我们像鲨鱼群一样在昏暗的海底缓慢的前进,头顶上方不断传来隆隆的爆炸声响,声音在几百帕的水压下受到了极大影响,听起来就像是敲打破鼓一样。连续不断的闪光带着巨大的冲击波袭过我们身旁,搅动周围的海水变得躁动不安,而我们置身其中,就像是台风中受到撕扯的小树,随时都有可能被水流卷到更加幽深的海底深渊去。性能极佳的海翼战机在我们头顶快速掠过,尽管是在深海,但是这种全新概念的战机依然能拥有极高的机动性。
我们在进到潜水室时,门口的显示屏和无线电广播已经给我们发布了指令,我们一行500人的任务是基地外围警戒,搜寻敌人的蛙人或者小型潜艇从基地下方进行突袭。白鸽基地虽然号称最强,塔基上面布满了各种防御设施和各种武器,但是其脆弱的基底却没有任何武器,除了凌光电子隔阂屏障作为防御之外,没有任何能够拦截飞行武器的防御措施。而这座基地在被移到海底之前是作为岛屿堡垒使用的,它的前身是在陆地上,并不是一开始就计划建成一座位于海洋中的移动基地站点,所以说现在的白鸽唯一的弱点是在底部,而底部往往是容易被人忽略的地方,所以底部也并没有设防,但是到了战时也会安排一定量的部队到底部设防。
“鱼人J小队听令,现在以50人为小队,斜上间隔10,小队间隔10,呈X型前进,保持联系。”
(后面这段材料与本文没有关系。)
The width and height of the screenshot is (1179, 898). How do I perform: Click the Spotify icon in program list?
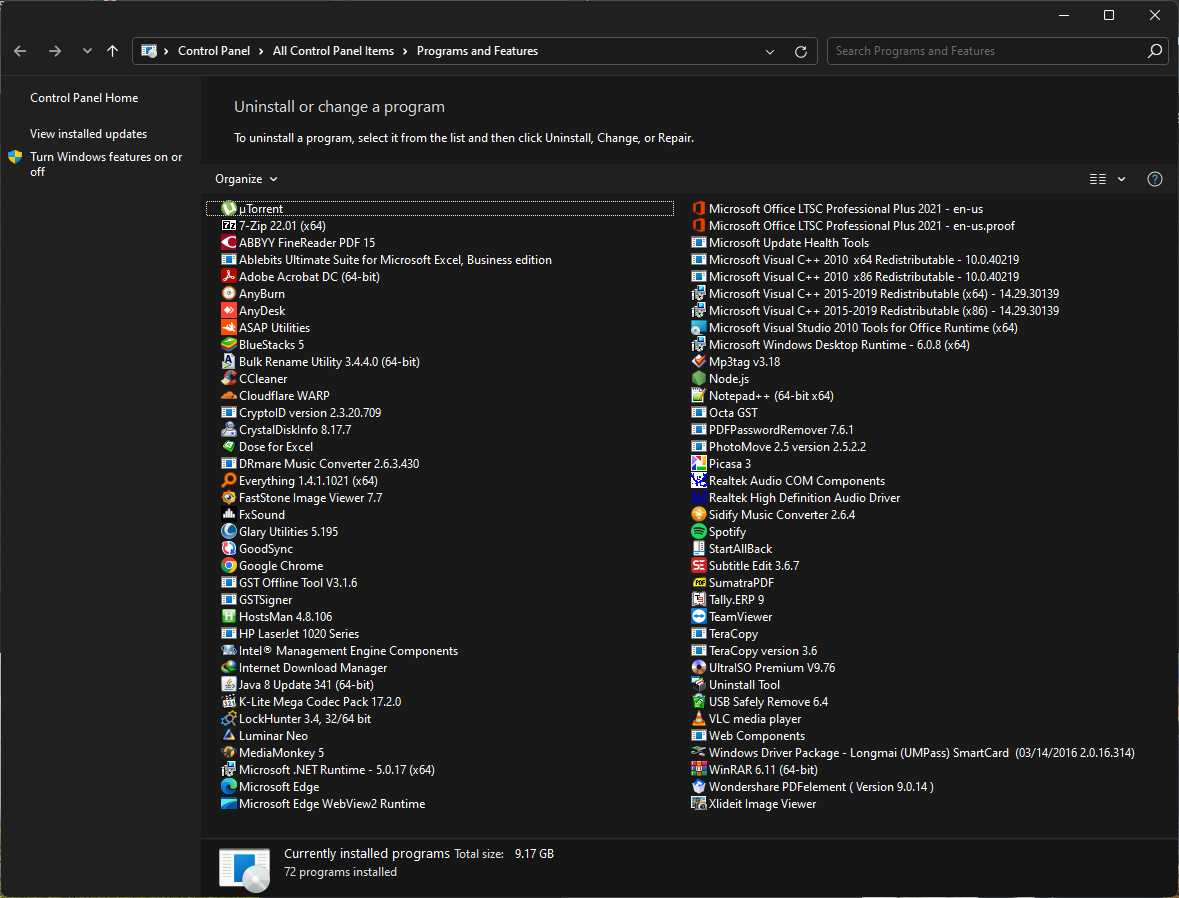click(699, 532)
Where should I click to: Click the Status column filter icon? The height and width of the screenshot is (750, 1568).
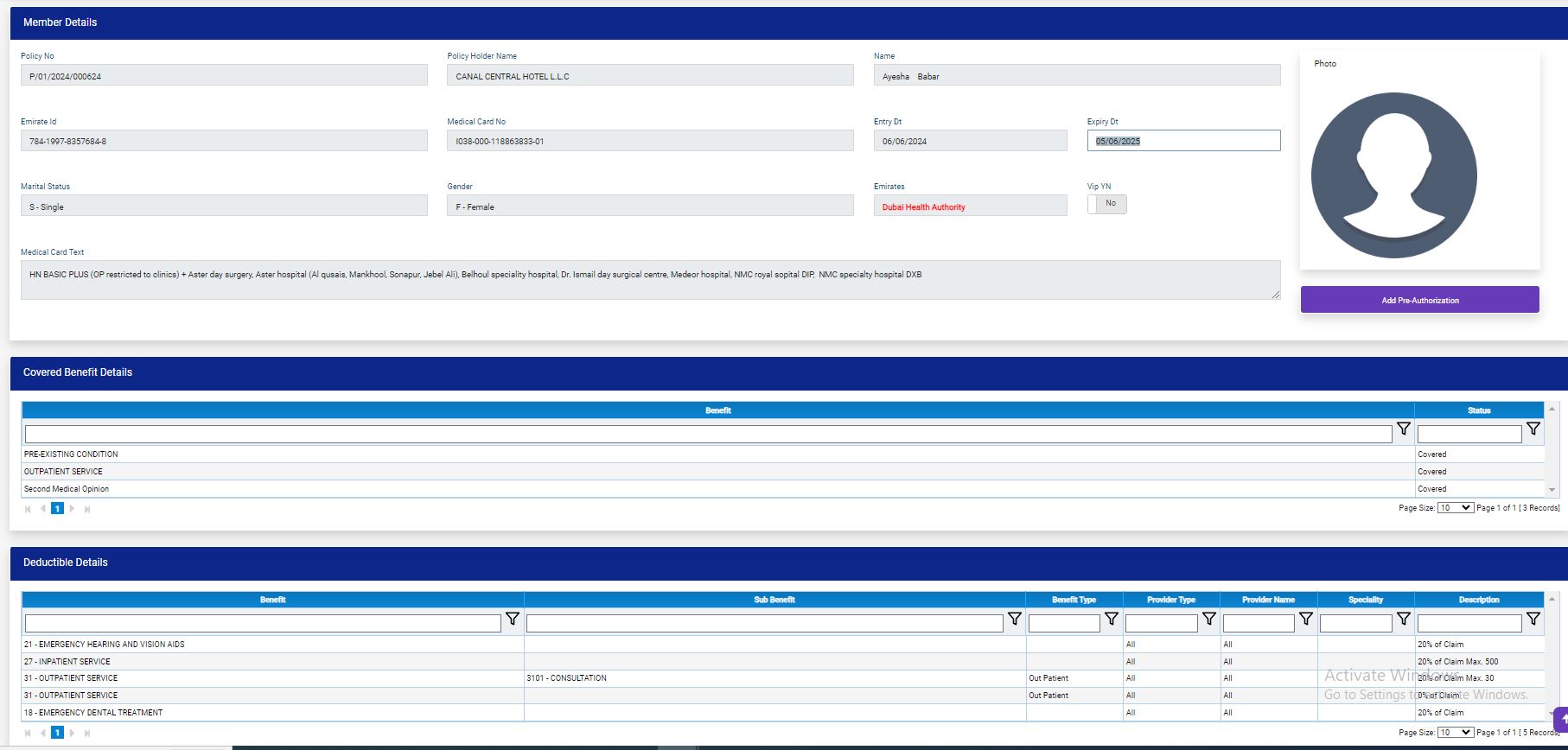coord(1533,429)
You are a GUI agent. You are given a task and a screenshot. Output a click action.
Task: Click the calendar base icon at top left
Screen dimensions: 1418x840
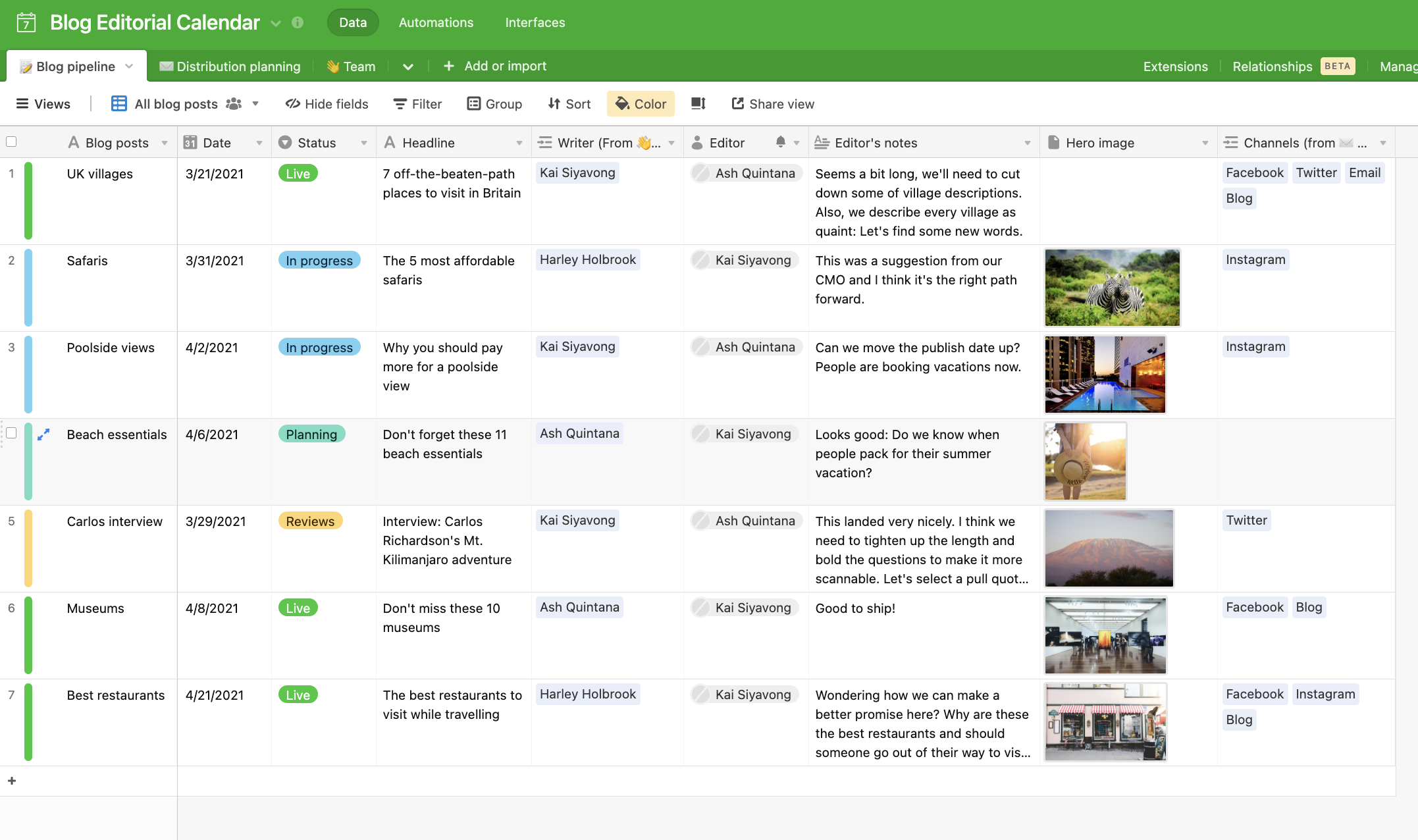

无线电通讯设备传来领队的声音,这个领队其实就是按照我们进到潜水室的顺序排列的,潜水室的门口有一台设备,给每一个经过的人的衣服上印上编号以及白鸽的鸽抓双剑标准。编号1就是领队,我们听从他的指挥,而他有潜水口指挥官配发的专门的通讯设备,站点指挥官通过这个设备向他发布命令,然后他再通过我们都有的无线电设备将站点指挥官的作战命令进行实施。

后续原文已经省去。